A Day Here in LaLa

So yea, here I am, not doing a thing, writing nothing, listening to the Velvet Underground, and thinking that it is all right. It is late and I have accomplished not a thing.

I set out this morning to do some writing, and I just wasted a lot of time watching videos of how to write, like I don't already know. Had to switch to WinAmp and Shoutcast Radio, 'cause last.fm sucks. I like music to much, it is fuel, but often not for any quality in writing.

What I want is a pastoral life, living in a small community, where I tend to my gardens (and animals) while I entertain myself with a small radio that only plays good music that I like, is that to much to ask.

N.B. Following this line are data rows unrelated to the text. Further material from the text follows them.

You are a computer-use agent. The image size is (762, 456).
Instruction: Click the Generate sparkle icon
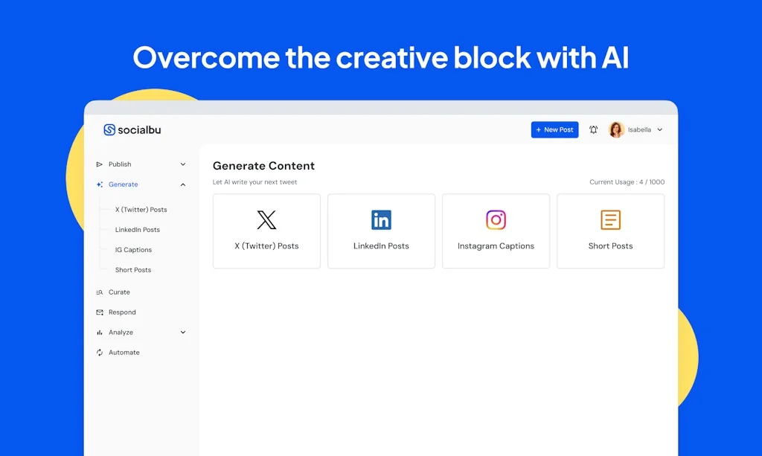(100, 184)
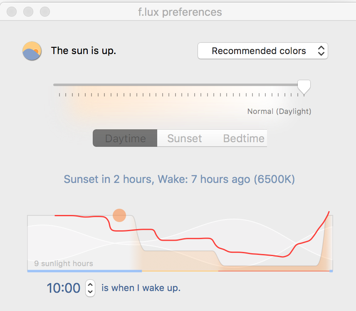356x311 pixels.
Task: Decrease wake time with stepper down arrow
Action: point(90,292)
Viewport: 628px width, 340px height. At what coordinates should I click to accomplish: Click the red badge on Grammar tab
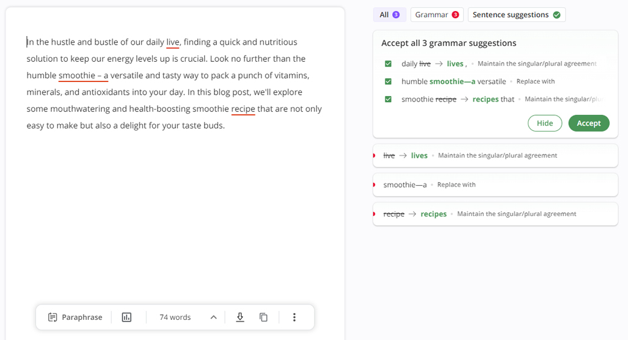tap(455, 15)
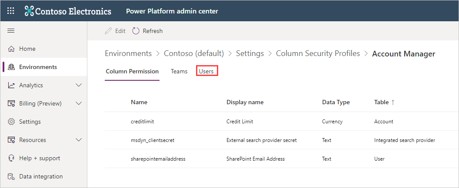This screenshot has width=459, height=188.
Task: Click the Data integration icon
Action: (x=12, y=177)
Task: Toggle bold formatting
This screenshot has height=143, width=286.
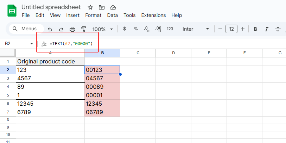Action: [x=255, y=29]
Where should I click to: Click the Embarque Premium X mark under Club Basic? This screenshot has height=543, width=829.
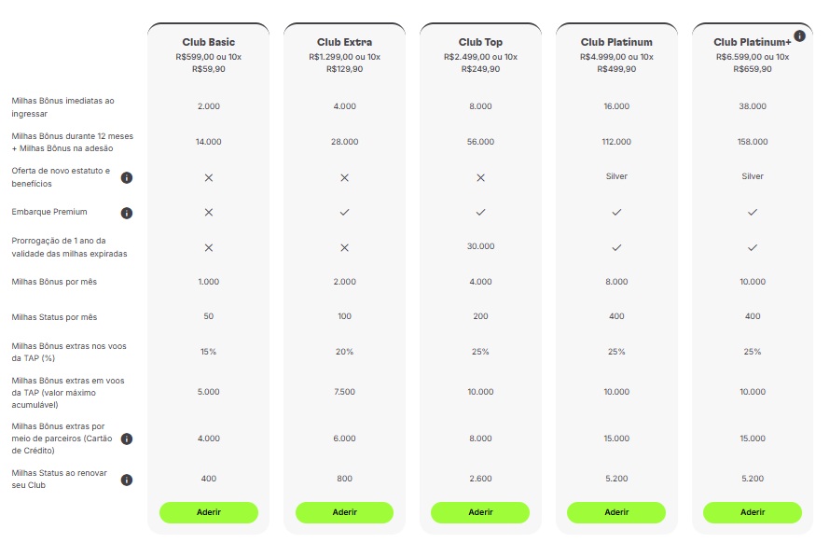(209, 213)
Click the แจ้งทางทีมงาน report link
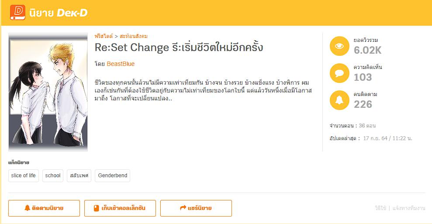Image resolution: width=432 pixels, height=224 pixels. pyautogui.click(x=409, y=208)
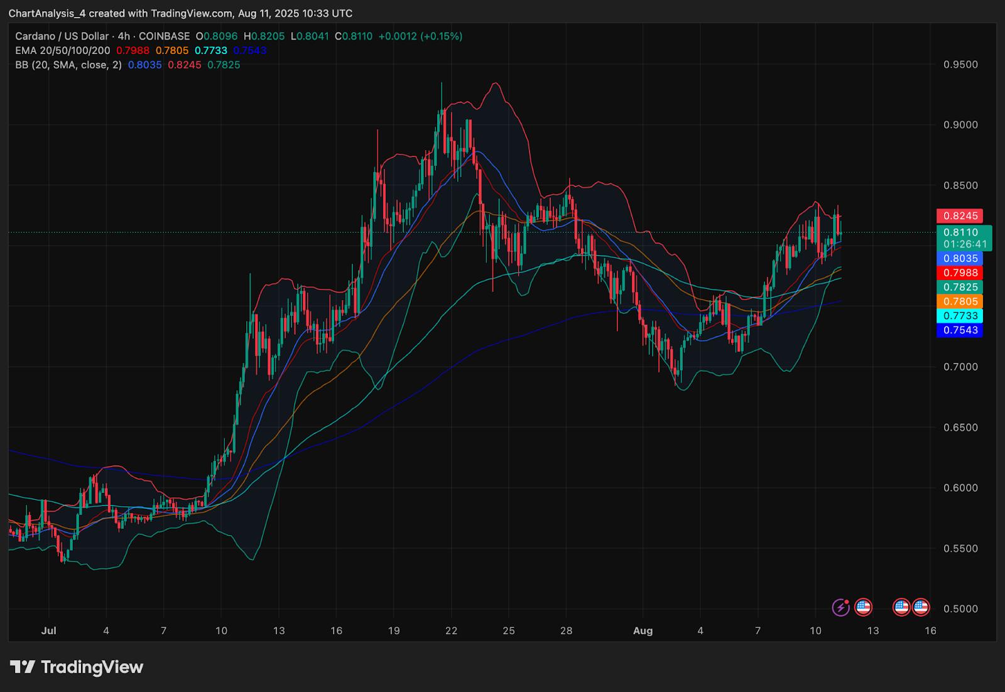
Task: Click the cyan 0.7733 EMA price label
Action: pyautogui.click(x=960, y=316)
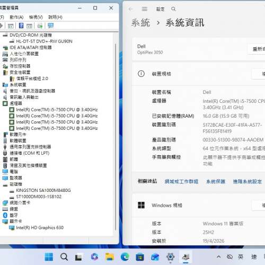This screenshot has width=265, height=265.
Task: Select the KINGSTON SA1000M8480G disk drive
Action: coord(43,190)
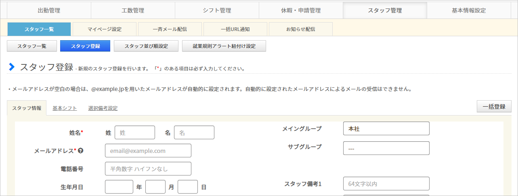Image resolution: width=518 pixels, height=196 pixels.
Task: Open the 基本シフト link tab
Action: coord(65,108)
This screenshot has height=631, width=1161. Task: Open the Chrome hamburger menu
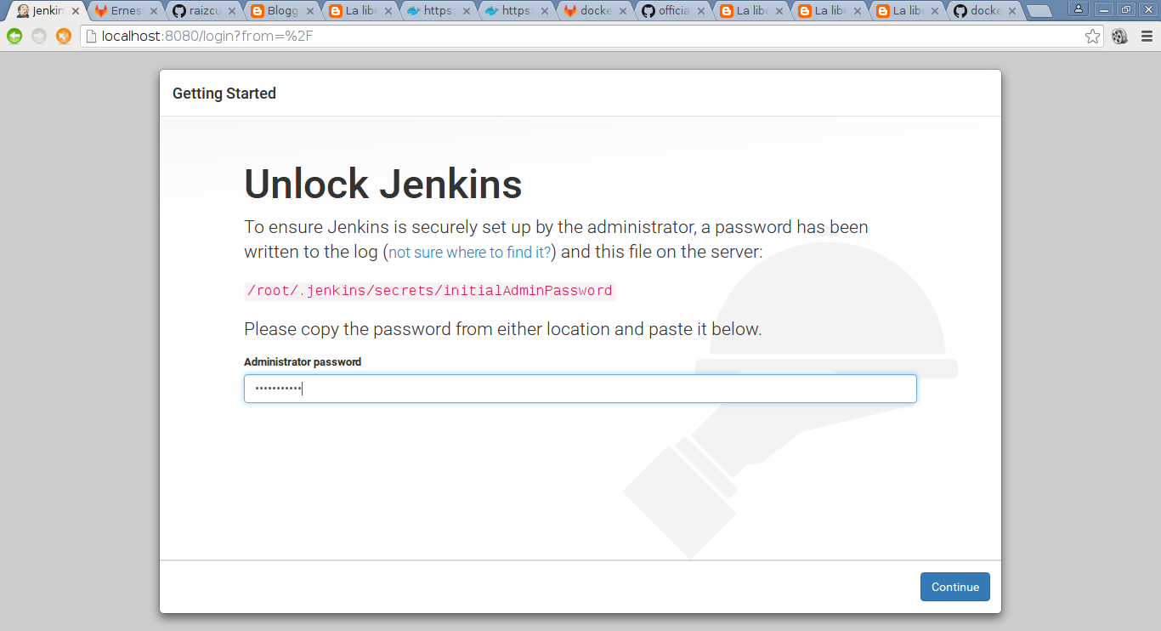click(1147, 36)
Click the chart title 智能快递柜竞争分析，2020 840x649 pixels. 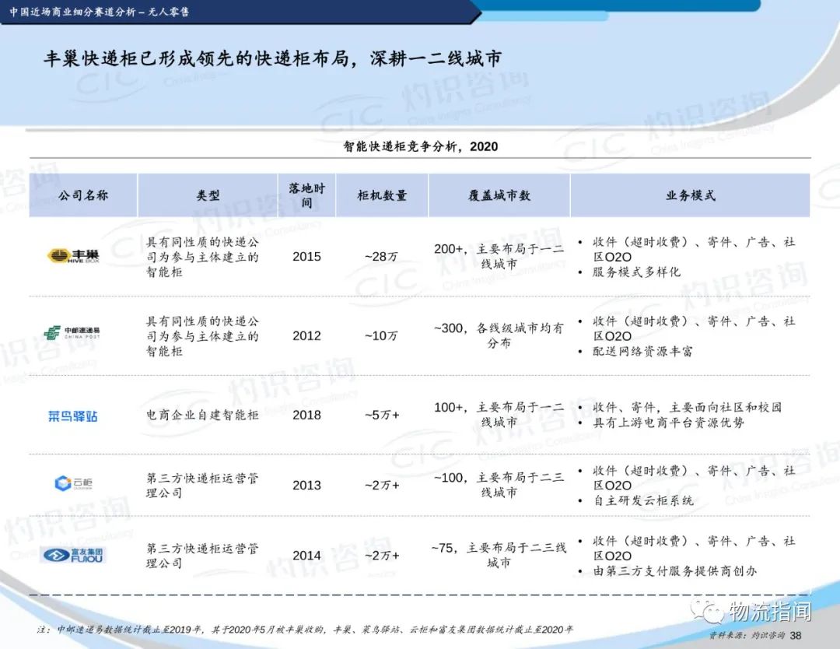[421, 146]
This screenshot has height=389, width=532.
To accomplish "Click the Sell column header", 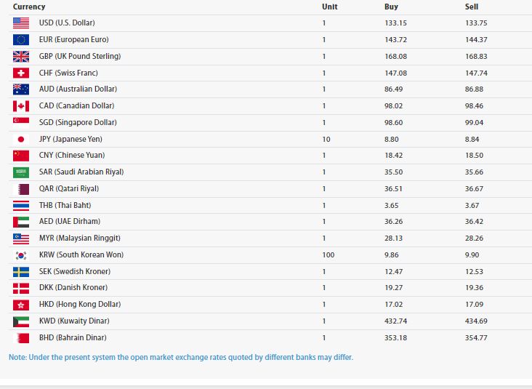I will 472,7.
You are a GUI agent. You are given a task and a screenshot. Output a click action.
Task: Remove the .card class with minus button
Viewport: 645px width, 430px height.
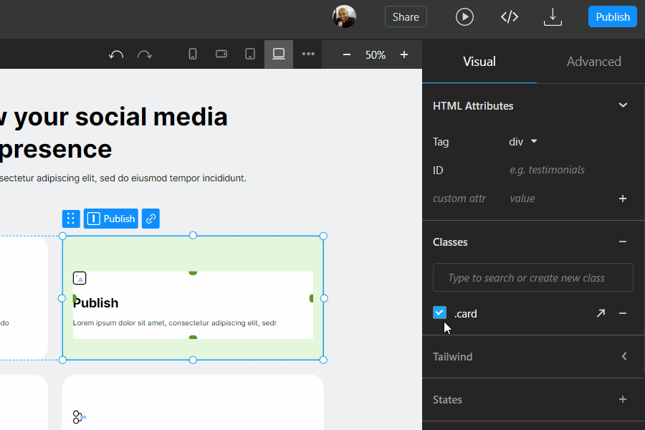pos(623,313)
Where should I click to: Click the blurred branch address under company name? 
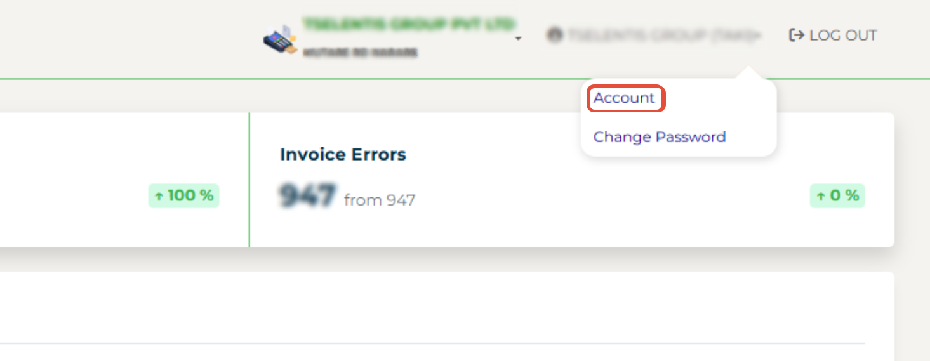point(360,53)
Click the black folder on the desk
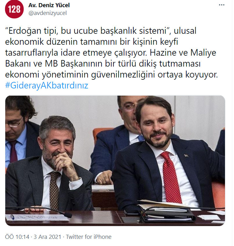The width and height of the screenshot is (234, 246). [x=167, y=214]
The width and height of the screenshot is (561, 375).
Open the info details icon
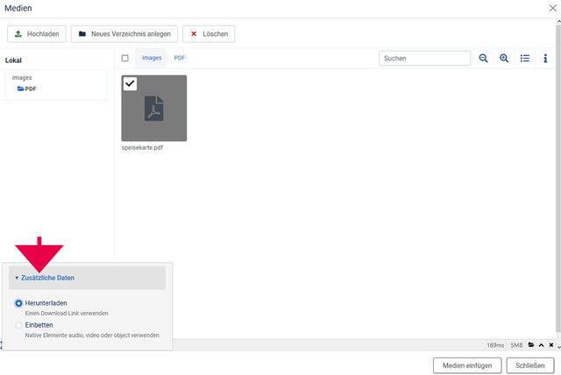click(x=545, y=59)
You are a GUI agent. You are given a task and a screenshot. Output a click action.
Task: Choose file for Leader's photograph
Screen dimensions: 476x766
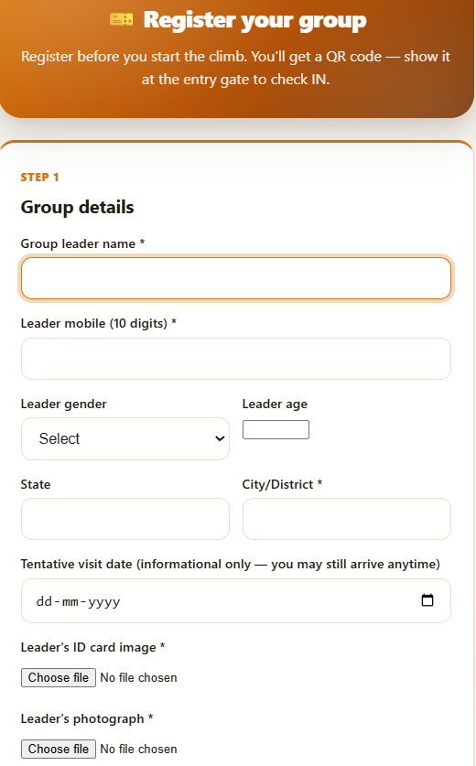point(59,749)
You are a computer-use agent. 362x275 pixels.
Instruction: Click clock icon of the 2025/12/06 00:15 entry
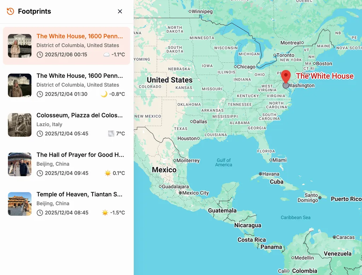40,55
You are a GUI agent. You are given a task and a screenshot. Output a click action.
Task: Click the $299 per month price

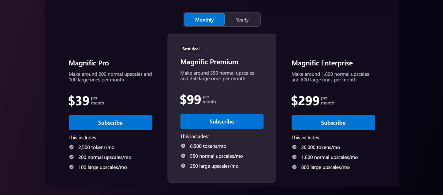point(305,101)
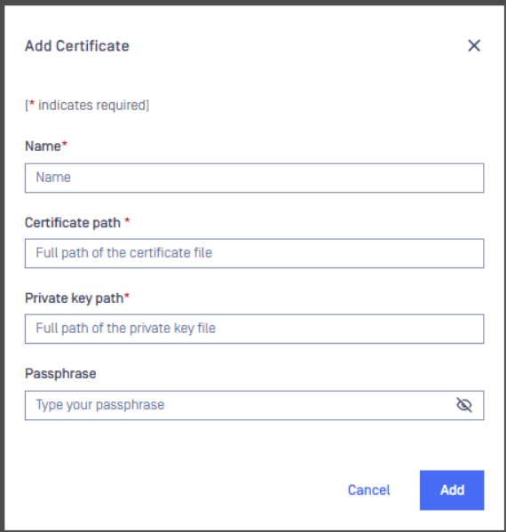Click the red asterisk beside Name label
Screen dimensions: 506x532
(x=65, y=144)
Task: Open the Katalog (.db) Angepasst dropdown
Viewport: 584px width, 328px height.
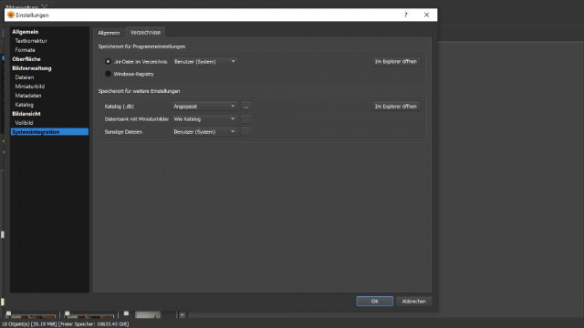Action: (x=204, y=107)
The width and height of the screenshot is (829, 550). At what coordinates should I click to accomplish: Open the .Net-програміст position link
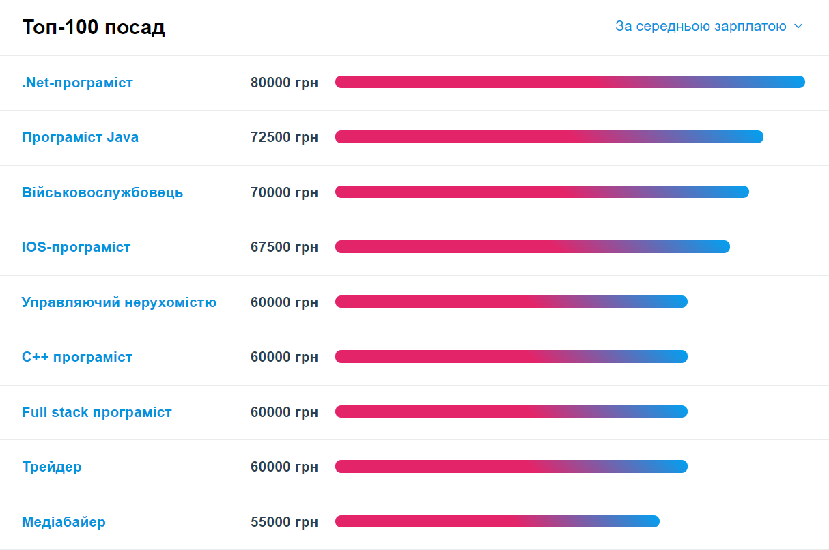77,83
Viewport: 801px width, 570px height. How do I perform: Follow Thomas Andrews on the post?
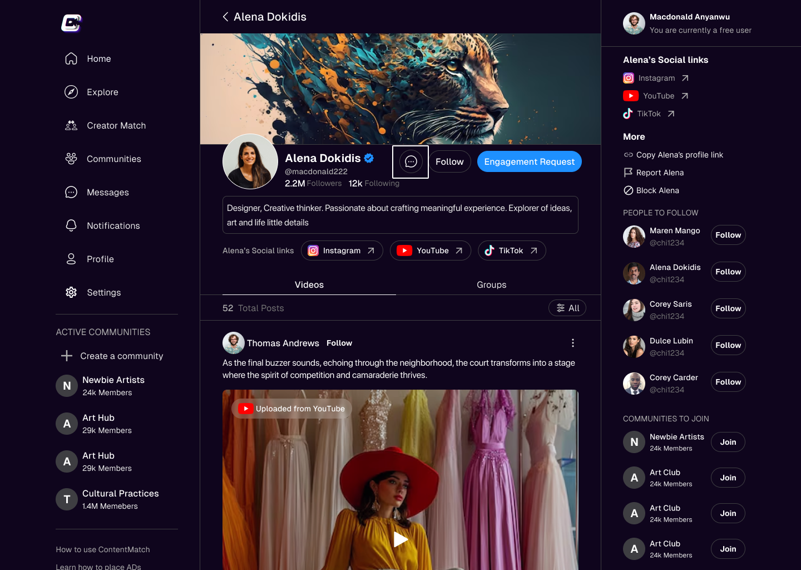click(x=339, y=343)
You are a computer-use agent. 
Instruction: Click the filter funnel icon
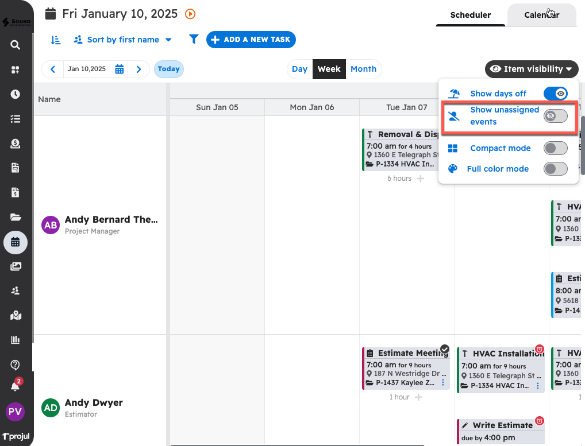tap(194, 40)
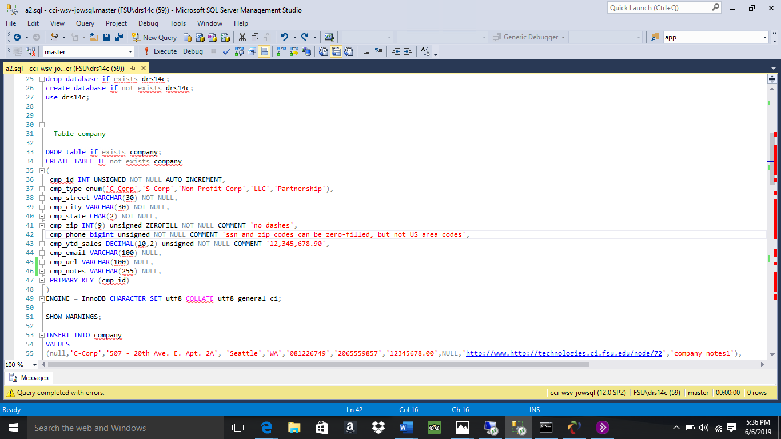Open Edge browser from the taskbar
Image resolution: width=781 pixels, height=439 pixels.
(266, 428)
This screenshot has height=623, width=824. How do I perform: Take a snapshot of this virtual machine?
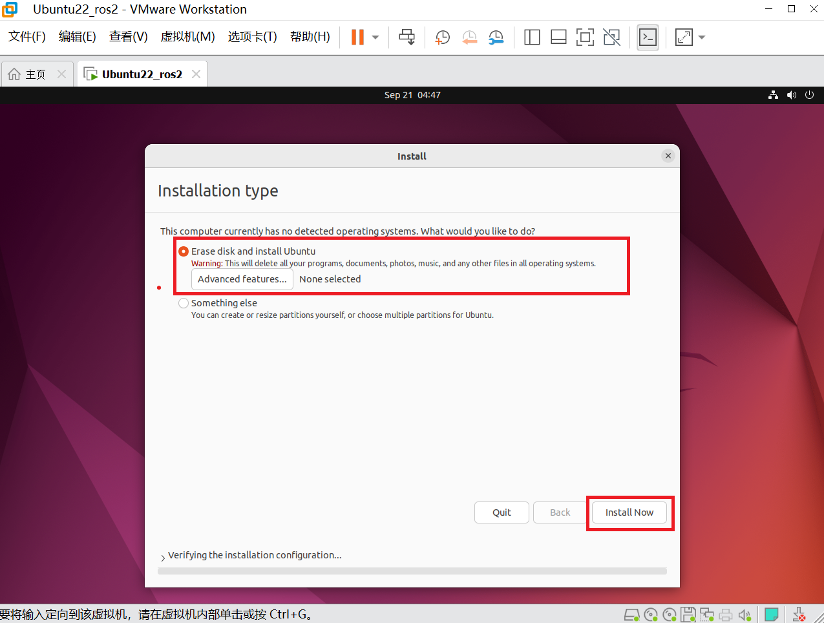click(x=442, y=37)

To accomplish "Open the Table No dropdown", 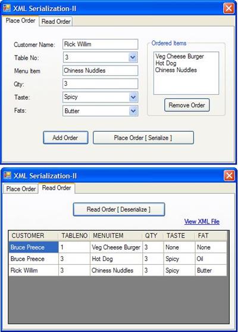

I do what I have to do to get by, work as I must to pay the bills, work with the land to eek out a little food and fortune, and sometimes write a few lines in an old ratty notebook. I love not to easy, but I hope I still make up for it in the quality of the love I do provide. I am often cold and wrapped in the sounds of silence, or the darkness of my own emptiness. You ask me what I think, and I stare blankly at the sky, I just don't know what to say.

I'm looking for a patron, someone who will feed my children while I waste away into the void of malcontent. What I was seeking is nothing like what I am looking like today. An old man who pushes too may keys.

Somewhere under this dirt is gold for sure, little flakes of foolishness. I will not turn it to prove that, no I will bury it in more shit, and hope that hope springs forth fruitful from the disinterest I take.

My problem is that I read the works of so many of these writers that seem to write stuff for all these publications, and wonder how the hell did they do that. What degree did they have to get to get that post, and where can I bend that light a little too.